The whole I need a dollar, dollar, a dollar is what I need subject was about as welcome a refrain around here as Seth having to hear the Have you got a job interview?
But this was why Jake was walking around so moody lately, wasn’t it? This was why he and Emma were both being so remarkably chill on finalising all those wedding details?
At first Seth had thought the pair of them keeping schtum about their wedding plans was out of deference to his divorce coming through but after a while he’d begun to worry it was something else. Jake had been engaged once before and as far as Seth knew his brother had his priorities set right this time. Accept there were no wedding plans forthcoming and when Seth wasn’t working flat-out he was wondering why that was.
‘I know the garden designing brings in a fair whack,’ he said now, standing his ground, needing for his brother to see he got the whole picture. ‘Just like I know this place eats up whatever it’s fed and still complains of being hungry after. I also know it’s probably going to cost you the income you made last year just to get married.’
‘Seth, I was handling budgets when you were busy dropping out of uni, swanning around the world and getting married on a whim,’ Jake said, managing to convey a largess of patronisation that only big brothers were capable of.
Here we go, Seth thought. The old ‘You Dropped Out of Uni and Ever Since It’s Been One Dubious Decision After Another,’ lecture. And since he was never going to regret leaving uni when he did, he was damn sure he didn’t need to explain his reasoning to his big brother, who, while enjoying acting like a parent; wasn’t. ‘So come on then,’ Seth said, telling himself to leave it. Telling himself not to have this conversation in the hallway while they were both tired. But then in the manner of muscle memory and brothers squaring off as brothers do, Seth promptly forgot his own advice to himself, copied Jake in folding his arms stubbornly across his chest, and said, ‘How much do you think the average wedding costs these days? I don’t need the full luxury package,’ he assured, ‘just give me the ballpark on the church, smallish reception and honeymoon package?’

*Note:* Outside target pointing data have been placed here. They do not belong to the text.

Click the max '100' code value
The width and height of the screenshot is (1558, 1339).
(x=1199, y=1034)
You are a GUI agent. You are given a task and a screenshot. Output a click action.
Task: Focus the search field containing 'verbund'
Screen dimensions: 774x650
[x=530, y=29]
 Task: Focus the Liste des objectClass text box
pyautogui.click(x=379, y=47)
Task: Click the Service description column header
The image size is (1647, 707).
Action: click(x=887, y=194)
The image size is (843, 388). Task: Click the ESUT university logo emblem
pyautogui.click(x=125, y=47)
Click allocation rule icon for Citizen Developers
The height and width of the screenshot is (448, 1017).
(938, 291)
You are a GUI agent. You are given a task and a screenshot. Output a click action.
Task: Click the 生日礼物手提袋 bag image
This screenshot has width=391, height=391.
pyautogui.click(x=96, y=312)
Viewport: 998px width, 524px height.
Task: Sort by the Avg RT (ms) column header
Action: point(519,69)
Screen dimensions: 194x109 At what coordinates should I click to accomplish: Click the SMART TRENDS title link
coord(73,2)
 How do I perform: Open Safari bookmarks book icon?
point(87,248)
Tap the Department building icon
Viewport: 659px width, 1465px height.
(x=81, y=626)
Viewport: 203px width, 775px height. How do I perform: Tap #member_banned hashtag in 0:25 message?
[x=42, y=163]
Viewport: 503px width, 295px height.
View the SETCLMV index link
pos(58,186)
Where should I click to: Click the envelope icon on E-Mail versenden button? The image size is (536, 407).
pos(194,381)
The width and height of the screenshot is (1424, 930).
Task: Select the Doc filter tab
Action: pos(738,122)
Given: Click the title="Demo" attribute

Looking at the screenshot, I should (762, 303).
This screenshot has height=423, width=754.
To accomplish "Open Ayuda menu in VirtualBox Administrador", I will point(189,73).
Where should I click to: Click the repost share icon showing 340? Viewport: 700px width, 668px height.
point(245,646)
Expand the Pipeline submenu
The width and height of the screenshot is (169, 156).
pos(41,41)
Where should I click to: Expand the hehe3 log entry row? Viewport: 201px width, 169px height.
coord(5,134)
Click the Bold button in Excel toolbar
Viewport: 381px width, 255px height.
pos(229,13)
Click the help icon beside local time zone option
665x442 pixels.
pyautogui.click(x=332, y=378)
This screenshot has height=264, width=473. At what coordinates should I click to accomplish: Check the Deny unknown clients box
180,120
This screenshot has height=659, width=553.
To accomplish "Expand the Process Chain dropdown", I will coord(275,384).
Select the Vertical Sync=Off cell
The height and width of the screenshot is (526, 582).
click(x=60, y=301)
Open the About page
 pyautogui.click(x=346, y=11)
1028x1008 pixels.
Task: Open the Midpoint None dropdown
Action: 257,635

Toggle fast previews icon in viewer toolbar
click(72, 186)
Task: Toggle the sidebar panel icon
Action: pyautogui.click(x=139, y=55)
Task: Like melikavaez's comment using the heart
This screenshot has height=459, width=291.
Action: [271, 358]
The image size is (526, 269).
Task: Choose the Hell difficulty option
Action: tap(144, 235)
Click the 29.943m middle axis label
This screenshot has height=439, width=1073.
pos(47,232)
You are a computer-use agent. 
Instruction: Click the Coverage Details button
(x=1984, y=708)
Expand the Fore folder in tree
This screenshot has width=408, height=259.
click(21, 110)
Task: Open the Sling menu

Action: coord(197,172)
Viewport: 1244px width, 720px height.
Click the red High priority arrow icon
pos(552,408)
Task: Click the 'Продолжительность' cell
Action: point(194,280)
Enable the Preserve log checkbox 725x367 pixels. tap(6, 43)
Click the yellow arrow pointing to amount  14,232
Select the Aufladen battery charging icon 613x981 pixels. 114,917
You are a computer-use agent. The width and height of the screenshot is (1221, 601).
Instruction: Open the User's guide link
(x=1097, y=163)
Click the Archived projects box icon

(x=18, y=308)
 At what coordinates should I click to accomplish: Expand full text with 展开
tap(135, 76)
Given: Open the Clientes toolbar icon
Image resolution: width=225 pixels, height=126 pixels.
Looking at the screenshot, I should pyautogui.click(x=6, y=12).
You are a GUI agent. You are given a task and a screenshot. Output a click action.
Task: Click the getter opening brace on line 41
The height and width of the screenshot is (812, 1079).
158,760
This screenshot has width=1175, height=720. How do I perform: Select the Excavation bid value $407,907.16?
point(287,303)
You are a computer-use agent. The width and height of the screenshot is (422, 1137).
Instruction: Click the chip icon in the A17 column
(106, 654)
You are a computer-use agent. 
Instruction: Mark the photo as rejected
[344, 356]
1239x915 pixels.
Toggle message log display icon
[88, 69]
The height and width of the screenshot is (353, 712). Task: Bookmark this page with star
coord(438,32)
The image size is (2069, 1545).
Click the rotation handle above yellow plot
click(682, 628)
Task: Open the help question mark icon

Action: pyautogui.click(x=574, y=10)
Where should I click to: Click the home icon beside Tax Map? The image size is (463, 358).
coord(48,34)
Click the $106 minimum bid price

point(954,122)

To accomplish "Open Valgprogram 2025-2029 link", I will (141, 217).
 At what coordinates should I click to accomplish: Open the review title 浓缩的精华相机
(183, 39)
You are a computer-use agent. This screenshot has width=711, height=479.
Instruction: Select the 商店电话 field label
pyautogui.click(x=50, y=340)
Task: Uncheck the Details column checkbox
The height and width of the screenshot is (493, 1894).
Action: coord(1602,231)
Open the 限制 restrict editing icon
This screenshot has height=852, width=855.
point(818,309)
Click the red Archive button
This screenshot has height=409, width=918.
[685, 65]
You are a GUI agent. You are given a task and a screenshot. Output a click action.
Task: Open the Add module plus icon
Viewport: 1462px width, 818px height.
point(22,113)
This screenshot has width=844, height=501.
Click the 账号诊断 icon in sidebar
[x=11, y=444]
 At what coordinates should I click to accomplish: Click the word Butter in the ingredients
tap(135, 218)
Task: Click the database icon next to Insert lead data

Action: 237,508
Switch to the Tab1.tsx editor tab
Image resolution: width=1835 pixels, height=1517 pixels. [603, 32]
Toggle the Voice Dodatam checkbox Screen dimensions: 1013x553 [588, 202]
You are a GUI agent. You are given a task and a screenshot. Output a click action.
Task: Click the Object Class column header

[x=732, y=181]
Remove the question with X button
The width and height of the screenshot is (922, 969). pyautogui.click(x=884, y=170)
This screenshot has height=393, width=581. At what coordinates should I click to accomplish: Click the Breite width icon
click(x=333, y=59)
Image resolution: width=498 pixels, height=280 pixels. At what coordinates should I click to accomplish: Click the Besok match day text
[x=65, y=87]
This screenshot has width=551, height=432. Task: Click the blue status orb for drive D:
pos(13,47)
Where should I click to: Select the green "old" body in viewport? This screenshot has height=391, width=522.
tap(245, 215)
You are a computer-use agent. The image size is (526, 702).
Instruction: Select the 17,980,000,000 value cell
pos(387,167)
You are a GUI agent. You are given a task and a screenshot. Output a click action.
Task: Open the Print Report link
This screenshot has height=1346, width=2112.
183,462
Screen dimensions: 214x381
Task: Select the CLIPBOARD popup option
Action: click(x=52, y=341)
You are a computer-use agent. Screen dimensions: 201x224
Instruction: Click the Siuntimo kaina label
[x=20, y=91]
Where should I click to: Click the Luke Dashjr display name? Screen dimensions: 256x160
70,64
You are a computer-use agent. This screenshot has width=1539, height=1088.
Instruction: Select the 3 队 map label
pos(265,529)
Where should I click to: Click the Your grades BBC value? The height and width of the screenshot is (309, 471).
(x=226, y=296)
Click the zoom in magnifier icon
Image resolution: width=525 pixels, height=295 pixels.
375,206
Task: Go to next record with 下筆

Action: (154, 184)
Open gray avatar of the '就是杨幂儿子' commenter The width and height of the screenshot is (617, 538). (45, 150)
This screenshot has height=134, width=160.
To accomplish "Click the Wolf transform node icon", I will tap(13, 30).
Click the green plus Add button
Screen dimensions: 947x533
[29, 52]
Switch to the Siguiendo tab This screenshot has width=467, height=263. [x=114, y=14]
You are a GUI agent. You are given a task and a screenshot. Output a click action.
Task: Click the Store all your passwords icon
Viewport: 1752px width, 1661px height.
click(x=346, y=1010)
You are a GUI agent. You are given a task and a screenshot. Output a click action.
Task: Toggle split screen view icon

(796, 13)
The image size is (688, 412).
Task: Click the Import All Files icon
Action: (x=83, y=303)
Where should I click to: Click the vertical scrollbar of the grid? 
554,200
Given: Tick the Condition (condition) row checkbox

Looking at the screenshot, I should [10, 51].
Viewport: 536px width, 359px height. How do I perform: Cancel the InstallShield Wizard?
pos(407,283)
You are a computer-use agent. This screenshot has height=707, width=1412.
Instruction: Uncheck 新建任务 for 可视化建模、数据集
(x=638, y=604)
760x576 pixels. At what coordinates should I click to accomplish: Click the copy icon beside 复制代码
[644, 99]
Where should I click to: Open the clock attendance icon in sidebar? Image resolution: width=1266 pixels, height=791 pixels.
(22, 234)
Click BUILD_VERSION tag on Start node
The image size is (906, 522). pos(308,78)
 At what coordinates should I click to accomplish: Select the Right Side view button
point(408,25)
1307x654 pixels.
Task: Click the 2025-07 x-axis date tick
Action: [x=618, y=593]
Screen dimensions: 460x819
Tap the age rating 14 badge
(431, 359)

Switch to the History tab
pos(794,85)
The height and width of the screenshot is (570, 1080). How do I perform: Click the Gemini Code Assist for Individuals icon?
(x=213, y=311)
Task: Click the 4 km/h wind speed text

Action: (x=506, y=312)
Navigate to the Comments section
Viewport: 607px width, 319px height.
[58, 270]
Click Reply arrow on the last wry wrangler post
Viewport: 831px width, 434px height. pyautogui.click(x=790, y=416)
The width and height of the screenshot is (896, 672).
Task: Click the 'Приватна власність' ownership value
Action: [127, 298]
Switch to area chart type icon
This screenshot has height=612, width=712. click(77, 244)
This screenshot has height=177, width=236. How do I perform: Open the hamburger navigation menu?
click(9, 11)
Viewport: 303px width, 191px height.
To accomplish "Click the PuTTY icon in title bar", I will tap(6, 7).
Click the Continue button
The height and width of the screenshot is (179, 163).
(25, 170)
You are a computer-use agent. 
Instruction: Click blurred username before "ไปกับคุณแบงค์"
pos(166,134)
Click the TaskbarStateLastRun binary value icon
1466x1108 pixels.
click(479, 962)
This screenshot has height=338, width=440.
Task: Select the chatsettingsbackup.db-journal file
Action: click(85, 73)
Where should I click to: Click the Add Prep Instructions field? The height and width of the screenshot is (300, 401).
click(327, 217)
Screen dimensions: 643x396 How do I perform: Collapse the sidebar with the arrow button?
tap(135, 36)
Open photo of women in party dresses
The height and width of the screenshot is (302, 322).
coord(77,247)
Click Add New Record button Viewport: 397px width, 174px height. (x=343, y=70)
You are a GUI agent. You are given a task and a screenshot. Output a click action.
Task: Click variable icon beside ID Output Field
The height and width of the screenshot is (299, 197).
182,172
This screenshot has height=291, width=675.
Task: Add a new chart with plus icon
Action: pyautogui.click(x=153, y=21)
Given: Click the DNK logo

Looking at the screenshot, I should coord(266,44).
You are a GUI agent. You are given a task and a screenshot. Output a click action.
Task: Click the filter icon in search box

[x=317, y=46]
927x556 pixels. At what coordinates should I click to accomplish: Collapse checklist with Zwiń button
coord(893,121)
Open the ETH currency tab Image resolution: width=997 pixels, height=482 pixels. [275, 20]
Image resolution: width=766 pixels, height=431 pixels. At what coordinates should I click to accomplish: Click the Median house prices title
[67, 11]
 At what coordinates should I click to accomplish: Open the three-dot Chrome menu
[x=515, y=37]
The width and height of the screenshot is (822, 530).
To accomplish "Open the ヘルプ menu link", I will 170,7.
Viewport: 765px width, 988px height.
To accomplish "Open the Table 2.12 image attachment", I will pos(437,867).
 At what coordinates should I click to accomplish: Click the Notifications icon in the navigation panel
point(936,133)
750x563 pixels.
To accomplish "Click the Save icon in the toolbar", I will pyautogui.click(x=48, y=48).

‘Why? Are you worried there won’t be enough left over to put food on the table while you continue to live here rent free?’
‘Like you don’t know I’ve been giving Emma money for the last four months,’ Seth’s pride was forced to remind his brother.
He saw the shock wash across Jake’s face. Emma hadn’t told him where the money was coming from? What the hell was that all about?
On the scent of the sale now and unwilling to let any ground he could make crumble to dust, he pressed, ‘So come on then, enlighten me … how much does the average wedding cost?’ Because he’d done the workings out and granted, his brother had been handling small contracts and obscenely large award-winning contracts for years as part of his garden-design work but this place was going to continue to eat as much as Jake and Emma made until it could start paying for itself and being the new owner of this place came with responsibilities – the type where you were expected to put on a show, not quietly elope.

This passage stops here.